BİLGİ’li arkadaşlara eğitim aldıkları kurumun sağladığı önemli hizmetlerden olabildiğince yararlanmalarını ve eğitime paralel olarak iş hayatına katılmalarını tavsiye ediyorum. Eğitimin pratikle harmanlanması ile ortaya çıkan sonuç tatmin edici olacaktır.

Sizin için BİLGİ’li olmak ne demektir, okul yaşantınız ve eğitiminiz iş hayatınıza ne gibi katkılar sağladı?
İstanbul Bilgi Üniversitesi’nin kaliteli eğitimi ve sosyal kampüse sahip olması benim iş hayatında disiplinli olmama ve aynı zamanda iş ilişkilerimde rahat iletişim kurmama oldukça pozitif etki etti. BİLGİ’li olmak, fikirlerimizi her ortamda çekinmeden özgüvenle ifade etmektir. Okulda öğretilenlerin yanı sıra, okul heyetinin ve değerli eğitmenlerin öğrencilerle olan iletişimi, yaklaşımı ve samimiyeti bana iş hayatında büyük katkılar sağladı.

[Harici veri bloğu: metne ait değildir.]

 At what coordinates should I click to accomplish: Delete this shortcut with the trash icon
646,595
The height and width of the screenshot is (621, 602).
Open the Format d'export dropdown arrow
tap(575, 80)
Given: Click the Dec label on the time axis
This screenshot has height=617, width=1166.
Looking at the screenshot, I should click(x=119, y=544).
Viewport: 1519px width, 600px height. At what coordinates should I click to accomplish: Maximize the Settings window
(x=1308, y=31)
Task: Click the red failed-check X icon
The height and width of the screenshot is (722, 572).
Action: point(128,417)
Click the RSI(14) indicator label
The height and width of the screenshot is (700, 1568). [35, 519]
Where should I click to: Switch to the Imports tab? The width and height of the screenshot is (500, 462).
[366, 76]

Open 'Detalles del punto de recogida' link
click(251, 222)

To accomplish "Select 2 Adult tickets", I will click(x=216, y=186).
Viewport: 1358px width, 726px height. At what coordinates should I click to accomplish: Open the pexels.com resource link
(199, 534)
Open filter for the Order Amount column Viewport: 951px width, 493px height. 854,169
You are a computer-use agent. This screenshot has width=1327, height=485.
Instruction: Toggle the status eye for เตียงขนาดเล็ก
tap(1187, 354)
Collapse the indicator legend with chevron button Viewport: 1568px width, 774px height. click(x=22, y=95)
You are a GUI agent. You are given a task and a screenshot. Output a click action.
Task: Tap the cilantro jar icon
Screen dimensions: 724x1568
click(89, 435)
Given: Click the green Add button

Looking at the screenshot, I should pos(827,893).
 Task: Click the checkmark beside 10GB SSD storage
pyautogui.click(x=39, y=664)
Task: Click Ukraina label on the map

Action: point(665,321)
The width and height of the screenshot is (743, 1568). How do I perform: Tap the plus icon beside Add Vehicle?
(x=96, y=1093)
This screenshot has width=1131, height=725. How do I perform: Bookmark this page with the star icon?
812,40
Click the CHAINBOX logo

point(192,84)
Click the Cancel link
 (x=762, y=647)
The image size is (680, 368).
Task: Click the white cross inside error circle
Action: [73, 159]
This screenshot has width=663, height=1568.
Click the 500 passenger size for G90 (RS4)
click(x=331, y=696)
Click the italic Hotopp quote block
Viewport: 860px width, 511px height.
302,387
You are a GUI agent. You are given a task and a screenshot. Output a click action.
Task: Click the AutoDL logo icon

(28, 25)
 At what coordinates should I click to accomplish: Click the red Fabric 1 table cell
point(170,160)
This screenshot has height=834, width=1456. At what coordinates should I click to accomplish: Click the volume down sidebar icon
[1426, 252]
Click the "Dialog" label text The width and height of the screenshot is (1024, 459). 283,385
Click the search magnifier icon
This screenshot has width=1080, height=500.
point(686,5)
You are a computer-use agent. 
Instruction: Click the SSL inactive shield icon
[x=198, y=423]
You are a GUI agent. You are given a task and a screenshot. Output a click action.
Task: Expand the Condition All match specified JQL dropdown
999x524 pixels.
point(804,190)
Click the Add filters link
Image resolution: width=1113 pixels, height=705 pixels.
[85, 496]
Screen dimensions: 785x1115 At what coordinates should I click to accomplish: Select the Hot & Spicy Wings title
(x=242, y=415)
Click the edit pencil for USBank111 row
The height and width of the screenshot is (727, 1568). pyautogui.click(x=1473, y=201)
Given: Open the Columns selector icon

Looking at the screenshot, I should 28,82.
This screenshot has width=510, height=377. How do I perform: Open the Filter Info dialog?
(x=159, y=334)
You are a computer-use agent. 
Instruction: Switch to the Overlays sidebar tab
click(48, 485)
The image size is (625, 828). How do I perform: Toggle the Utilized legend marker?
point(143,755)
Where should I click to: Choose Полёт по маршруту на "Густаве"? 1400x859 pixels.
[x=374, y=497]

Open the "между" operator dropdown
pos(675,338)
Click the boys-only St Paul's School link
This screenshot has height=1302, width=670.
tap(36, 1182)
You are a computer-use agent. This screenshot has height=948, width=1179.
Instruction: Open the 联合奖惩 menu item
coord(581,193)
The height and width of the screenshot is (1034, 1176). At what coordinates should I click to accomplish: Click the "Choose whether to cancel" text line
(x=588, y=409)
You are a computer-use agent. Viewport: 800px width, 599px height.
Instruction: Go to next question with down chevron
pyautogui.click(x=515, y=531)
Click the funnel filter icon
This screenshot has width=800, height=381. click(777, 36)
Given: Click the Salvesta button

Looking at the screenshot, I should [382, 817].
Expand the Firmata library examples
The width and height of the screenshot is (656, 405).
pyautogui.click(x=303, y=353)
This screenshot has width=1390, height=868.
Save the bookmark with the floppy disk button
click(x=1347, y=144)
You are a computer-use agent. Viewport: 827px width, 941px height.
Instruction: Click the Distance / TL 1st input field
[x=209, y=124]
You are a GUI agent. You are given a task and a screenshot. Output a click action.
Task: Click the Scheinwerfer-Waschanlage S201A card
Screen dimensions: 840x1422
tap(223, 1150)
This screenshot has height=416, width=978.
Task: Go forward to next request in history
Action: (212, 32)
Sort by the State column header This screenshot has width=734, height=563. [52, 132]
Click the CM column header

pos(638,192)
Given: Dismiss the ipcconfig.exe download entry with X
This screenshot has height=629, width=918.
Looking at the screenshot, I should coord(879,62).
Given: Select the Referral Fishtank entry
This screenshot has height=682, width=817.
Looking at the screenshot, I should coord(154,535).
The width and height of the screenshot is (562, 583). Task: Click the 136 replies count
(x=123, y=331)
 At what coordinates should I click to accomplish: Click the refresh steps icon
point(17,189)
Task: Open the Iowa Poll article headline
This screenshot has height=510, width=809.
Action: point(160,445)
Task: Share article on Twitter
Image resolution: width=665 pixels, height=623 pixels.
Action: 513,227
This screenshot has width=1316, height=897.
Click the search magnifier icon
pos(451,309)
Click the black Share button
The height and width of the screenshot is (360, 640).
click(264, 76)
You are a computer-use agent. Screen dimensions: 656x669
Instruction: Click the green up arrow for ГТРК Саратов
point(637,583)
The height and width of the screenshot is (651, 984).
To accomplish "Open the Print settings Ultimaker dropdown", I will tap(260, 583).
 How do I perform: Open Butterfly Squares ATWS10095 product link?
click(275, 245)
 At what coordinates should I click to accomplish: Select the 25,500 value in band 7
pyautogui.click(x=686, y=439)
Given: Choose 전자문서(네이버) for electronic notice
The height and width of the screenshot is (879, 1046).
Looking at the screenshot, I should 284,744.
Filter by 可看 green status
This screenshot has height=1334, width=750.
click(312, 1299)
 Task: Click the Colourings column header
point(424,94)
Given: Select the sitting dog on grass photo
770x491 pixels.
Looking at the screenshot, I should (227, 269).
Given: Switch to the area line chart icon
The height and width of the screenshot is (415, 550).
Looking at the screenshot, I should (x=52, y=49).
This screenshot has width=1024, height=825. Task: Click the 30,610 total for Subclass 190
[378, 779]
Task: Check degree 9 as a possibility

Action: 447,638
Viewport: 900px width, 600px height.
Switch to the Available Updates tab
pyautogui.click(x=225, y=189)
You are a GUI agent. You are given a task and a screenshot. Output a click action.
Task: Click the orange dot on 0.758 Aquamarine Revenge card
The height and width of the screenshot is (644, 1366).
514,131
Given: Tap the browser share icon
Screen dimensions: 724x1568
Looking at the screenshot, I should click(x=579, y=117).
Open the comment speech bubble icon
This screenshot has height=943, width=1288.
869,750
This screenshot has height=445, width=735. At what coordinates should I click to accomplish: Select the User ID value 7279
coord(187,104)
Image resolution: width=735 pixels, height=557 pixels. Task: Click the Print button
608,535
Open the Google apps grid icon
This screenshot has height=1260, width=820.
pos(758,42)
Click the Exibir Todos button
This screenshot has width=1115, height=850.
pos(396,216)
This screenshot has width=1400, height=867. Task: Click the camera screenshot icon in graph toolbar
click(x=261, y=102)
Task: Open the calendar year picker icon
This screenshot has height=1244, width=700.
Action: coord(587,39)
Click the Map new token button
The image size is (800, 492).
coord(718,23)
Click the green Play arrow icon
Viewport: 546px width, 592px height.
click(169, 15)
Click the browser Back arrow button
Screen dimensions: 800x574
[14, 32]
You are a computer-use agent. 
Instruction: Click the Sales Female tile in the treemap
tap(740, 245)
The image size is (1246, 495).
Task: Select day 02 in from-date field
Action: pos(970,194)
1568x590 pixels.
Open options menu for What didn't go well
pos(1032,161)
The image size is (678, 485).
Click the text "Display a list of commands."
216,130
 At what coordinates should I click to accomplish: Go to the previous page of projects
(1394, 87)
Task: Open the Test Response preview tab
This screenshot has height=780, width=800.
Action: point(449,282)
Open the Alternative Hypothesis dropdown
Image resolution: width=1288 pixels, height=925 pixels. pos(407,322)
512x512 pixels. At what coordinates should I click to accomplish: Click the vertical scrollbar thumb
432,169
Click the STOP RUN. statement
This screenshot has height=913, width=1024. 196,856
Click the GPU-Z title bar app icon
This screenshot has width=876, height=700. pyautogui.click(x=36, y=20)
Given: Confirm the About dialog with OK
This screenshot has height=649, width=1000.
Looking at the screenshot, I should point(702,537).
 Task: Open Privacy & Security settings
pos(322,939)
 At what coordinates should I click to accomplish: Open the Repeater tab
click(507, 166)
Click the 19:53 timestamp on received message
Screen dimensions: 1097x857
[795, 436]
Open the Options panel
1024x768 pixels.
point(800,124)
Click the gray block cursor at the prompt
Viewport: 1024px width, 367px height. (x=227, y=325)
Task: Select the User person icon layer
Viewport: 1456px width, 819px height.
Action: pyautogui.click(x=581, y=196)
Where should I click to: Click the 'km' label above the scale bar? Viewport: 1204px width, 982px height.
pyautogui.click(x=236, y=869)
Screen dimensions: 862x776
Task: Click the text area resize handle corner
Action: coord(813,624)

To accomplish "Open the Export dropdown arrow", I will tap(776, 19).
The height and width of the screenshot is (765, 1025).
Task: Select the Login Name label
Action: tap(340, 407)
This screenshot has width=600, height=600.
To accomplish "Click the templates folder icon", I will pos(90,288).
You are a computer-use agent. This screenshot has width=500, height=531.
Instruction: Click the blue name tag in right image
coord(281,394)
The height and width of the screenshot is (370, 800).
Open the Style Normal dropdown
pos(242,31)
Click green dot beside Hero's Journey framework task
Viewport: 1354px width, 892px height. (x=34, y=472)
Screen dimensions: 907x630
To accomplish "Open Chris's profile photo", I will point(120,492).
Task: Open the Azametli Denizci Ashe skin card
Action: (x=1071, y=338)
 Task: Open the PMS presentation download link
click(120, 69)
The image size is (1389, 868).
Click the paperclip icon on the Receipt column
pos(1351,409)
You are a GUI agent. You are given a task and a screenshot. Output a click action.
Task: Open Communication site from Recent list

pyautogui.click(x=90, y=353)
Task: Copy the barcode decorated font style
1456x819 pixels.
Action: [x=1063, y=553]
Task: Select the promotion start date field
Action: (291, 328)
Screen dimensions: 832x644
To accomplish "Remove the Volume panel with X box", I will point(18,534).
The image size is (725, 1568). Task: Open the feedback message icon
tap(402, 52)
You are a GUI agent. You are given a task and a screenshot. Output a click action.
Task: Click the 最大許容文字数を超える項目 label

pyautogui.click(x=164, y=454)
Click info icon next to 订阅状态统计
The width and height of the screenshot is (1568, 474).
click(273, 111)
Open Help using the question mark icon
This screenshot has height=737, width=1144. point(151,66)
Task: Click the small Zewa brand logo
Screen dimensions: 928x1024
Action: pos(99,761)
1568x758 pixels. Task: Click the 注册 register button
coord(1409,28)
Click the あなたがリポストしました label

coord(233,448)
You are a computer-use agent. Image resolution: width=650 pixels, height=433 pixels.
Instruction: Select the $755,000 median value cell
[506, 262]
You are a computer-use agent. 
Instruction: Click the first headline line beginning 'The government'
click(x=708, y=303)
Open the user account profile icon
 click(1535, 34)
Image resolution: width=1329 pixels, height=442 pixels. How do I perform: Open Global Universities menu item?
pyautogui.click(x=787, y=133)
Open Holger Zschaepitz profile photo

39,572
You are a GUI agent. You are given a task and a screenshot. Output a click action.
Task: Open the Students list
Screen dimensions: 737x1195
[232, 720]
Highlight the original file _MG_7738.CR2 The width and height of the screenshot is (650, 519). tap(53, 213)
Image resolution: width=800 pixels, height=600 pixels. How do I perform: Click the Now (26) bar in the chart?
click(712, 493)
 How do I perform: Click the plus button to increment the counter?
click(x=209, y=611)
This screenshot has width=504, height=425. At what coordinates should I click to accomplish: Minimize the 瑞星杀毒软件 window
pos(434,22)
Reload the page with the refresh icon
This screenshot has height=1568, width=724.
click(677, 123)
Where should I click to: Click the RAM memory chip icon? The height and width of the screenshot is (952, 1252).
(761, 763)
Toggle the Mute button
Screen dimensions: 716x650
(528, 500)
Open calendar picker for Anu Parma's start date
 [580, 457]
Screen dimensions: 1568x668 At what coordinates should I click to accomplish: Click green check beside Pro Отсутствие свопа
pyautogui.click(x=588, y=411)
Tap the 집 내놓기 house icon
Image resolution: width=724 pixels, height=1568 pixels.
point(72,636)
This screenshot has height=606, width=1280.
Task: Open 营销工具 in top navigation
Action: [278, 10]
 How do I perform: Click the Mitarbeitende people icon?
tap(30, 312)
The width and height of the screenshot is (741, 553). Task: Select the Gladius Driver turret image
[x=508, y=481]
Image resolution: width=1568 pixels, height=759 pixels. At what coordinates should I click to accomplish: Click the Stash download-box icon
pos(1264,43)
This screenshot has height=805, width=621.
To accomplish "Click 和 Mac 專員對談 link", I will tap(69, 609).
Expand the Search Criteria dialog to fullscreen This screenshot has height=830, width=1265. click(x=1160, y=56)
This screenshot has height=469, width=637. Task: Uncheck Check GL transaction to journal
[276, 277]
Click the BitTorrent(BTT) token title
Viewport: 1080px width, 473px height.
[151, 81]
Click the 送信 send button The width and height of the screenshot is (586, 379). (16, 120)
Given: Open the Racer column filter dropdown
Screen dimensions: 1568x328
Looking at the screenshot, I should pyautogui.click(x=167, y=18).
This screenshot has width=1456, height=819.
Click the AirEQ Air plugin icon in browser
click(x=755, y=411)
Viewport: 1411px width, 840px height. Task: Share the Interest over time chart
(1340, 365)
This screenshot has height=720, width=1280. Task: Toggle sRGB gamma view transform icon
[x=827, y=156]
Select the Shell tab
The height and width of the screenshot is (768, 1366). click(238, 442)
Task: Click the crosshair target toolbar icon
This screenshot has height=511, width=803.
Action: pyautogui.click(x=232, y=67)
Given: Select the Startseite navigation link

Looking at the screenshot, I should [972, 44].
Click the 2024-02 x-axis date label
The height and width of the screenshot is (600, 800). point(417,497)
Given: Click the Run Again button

Bundan sonraki hedefleriniz nelerdir?
Distile, kurulduğu günden bugüne kadar ağırlıklı olarak bireylere hizmet vermekteydi. Planlarımız doğrultusunda 2018 yılından itibaren kurumsal şirketlere daha çok hizmet vermeyi amaçlıyoruz. Bunun için kapalı devre olarak şirket içerisinde kullandığımız internet ortamını sürekli olarak tarayan ve takip eden özel bir yazılımımız mevcut. 2018 ile birlikte bu yazılımı müşterilerimizin erişebileceği bir ürün haline getirmeyi amaçlıyoruz. Birkaç yıl içerisinde de verdiğimiz hizmetlerin kapsamını danışmanlık çerçevesi dışına genişleterek, SaaS (Software as a service – Bir hizmet olarak yazılım) halinde devam ettireceğiz.